There are to be four couples at the dinner party. There are their hosts, Krol and Burgundy Coloridon; there are Doby Phalk and his wife Brune; there are herself and O.J.; like him, Krol and Doby are successful young psychotherapists. And like Cassie, Brune is wearing a simple spraysheath. Brune's is a silver and gold stripe; Cassie's is scarlet with a narrow band of white fur around the hem. Just right, both of them, for a small informal dinner party for four couples.

But Burgundy Coloridon isn't dressed like that.
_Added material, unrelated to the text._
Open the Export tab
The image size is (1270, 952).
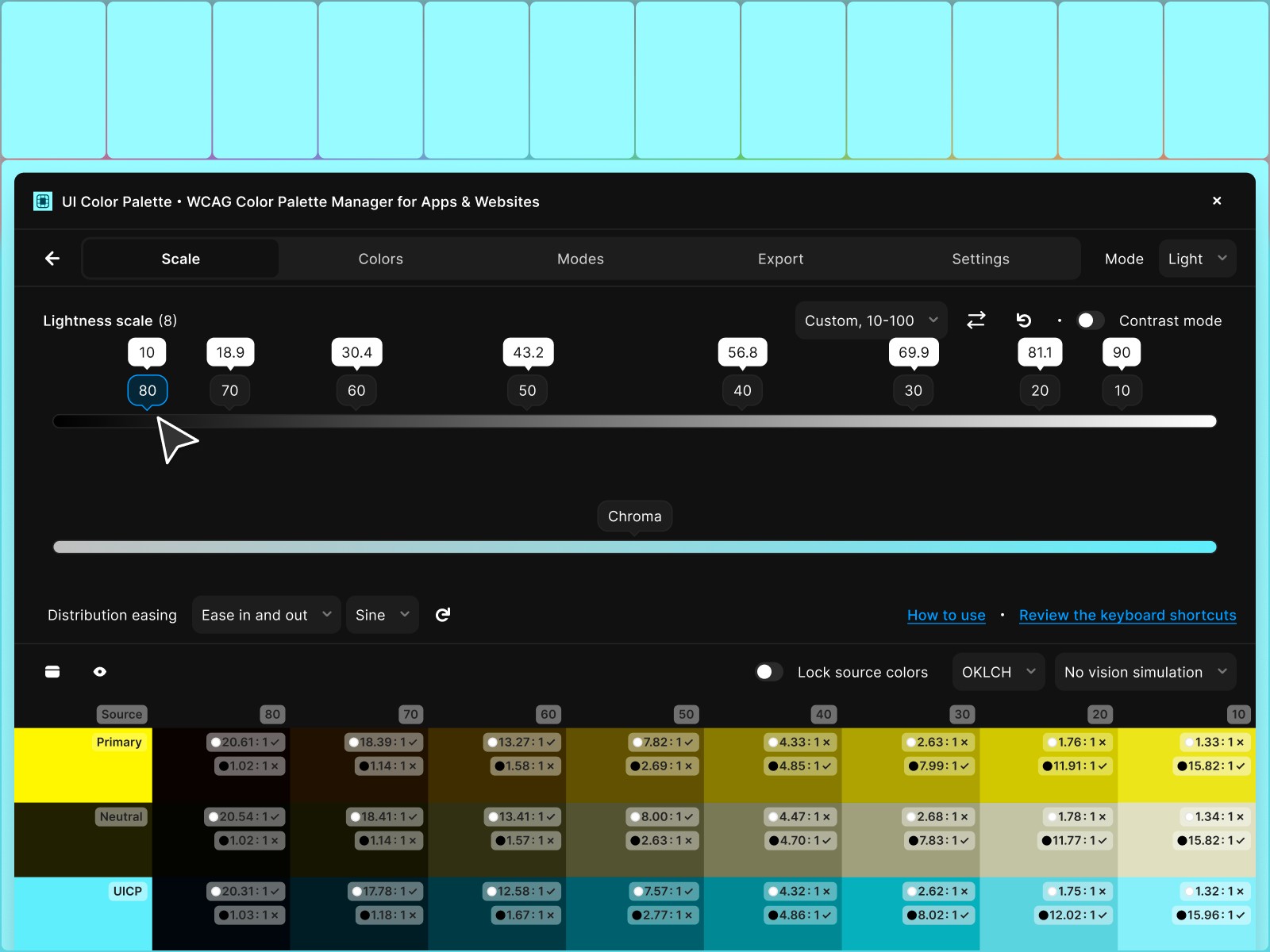coord(780,258)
To the uninformed eye, Burgundy Coloridon is clothed only in miniature roses, palest yellow through delectable peach to deep rose-gold; Cassie wishes bitterly that the roses were real instead of holograms, so that they might attract real bees with real stingers. The dress is magnificent, and it is set off by a ruff of golden lace that rises high behind Burgundy's head and out of which she herself seems to rise, like a final perfect rose. She is wearing contacts that exactly match the tint of the most dramatic of the holo flowers, and the rose-gold eyes are glorious in her tanned face. She is exquisite, and Cassie wants her dead.
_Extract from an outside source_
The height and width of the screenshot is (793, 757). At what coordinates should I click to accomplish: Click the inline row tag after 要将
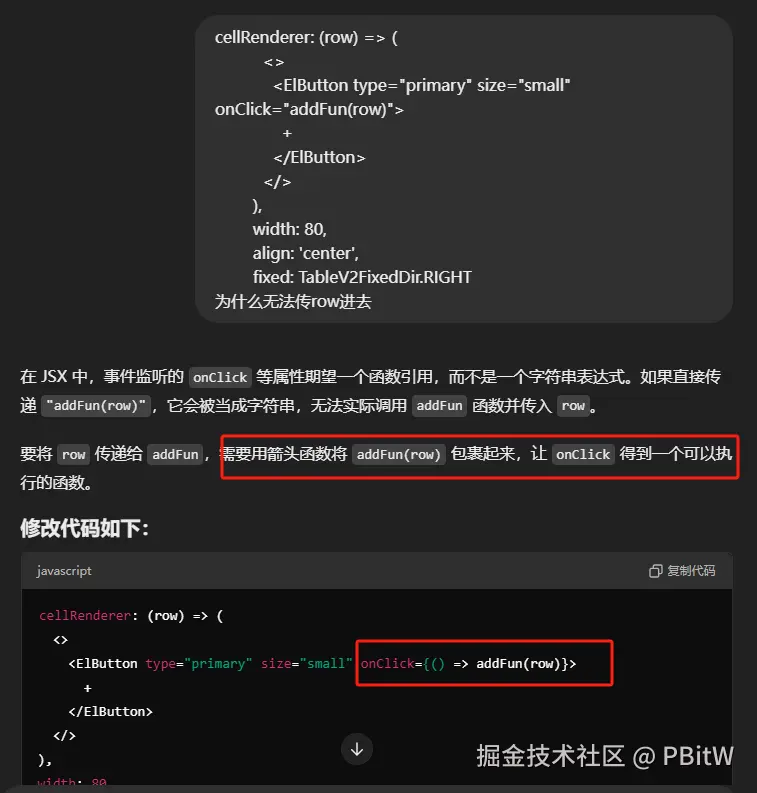click(x=73, y=455)
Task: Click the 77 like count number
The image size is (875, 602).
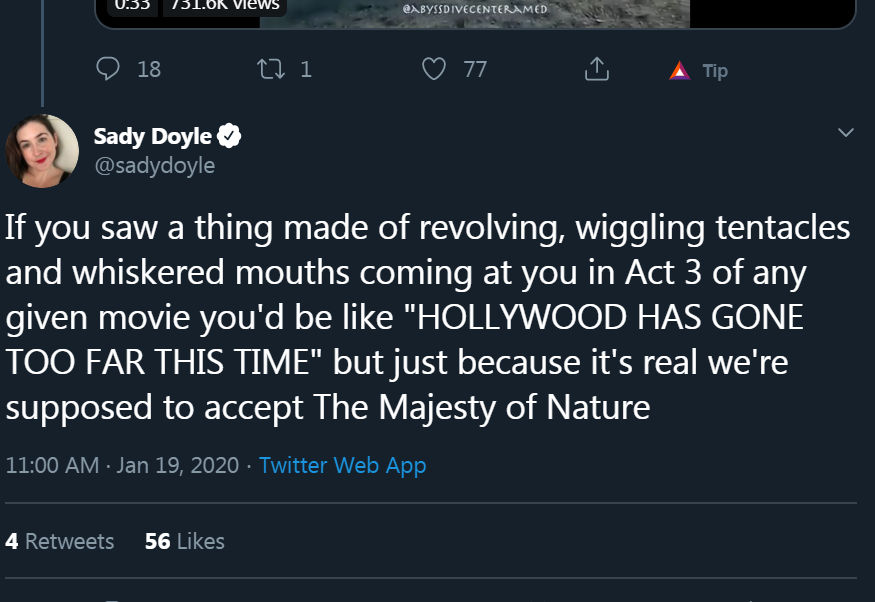Action: click(x=475, y=70)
Brune and Cassie know that Burgundy has only rented the dress; Krol Coloridon is doing a little better than their husbands, but not so much better that he could afford to let her buy that dress. But that makes no difference, it's not the kind of dress that you could wear more than once a year anyway, and
tonight
it is Burgundy's, and that is all that matters.
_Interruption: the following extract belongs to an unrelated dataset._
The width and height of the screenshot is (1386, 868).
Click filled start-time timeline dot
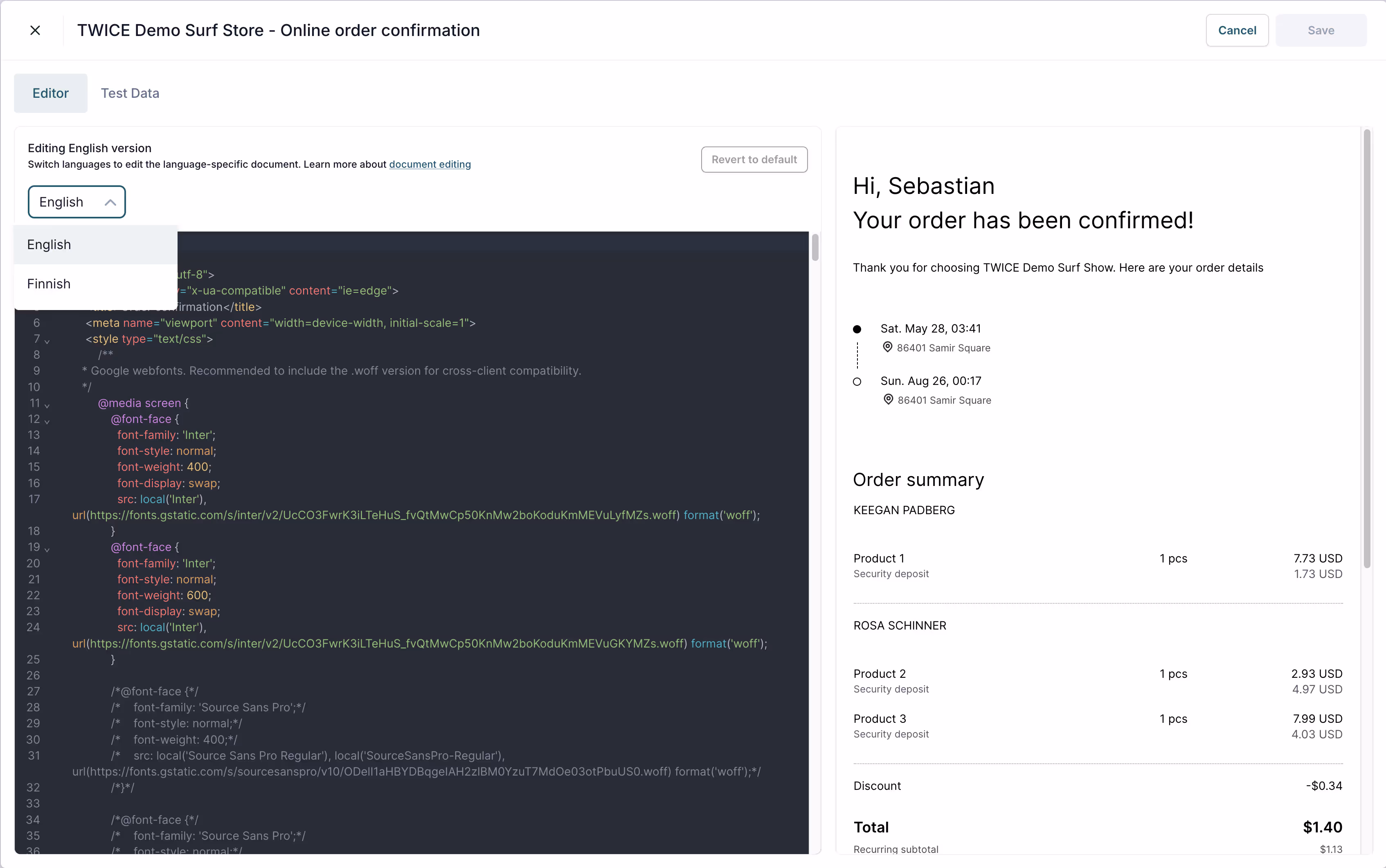click(x=857, y=329)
It could have gone differently, if they'd been lucky, Cassie thinks. It could have happened that Brune's and Cassie's husbands would have decided that Burgundy's dress was overdone and exhibitionist and that they would have been sorry for Krol and proud of their own wives' good taste. But Burgundy has been very careful; not one other detail is anything but the most
classic conservative style, making her the single item of display and thus an acceptable ornament. The dinner table floating in its nook beside the tier of three reflecting pools is bare of any cloth—just the crystal acrylic, almost invisible with the lights from the pools glowing through it. Square acrylic plates with a single silver stripe around the border; glassware to match, and serving pieces to match, and flatware of massive sterling without any decoration but its flawless
shape
. No centerpiece . . . Burgundy is daring, she is not afraid to do things like omit the centerpiece at a dinner party, and she is right, of course, because through the bare central space of the table you can see the water lilies in the pools, and an occasional flash of color from the giant carp. A centerpiece would have ruined that. Burgundy has carefully spraycovered every room of the house to coordinate with the dining area; everything is silver and white, with just a touch here and there in rich genuine wood to set it off. And in the midst of all this understatement and elegance, there is Burgundy, wearing the full spectrum of shades of gold. It is
absolutely
perfect! Cassie knows that O.J. will expect her to top it sometime in the next month or two when they return the social obligation and ask the Coloridons to
their
place, and she is frantic just thinking about it—how do you do better than absolute perfection?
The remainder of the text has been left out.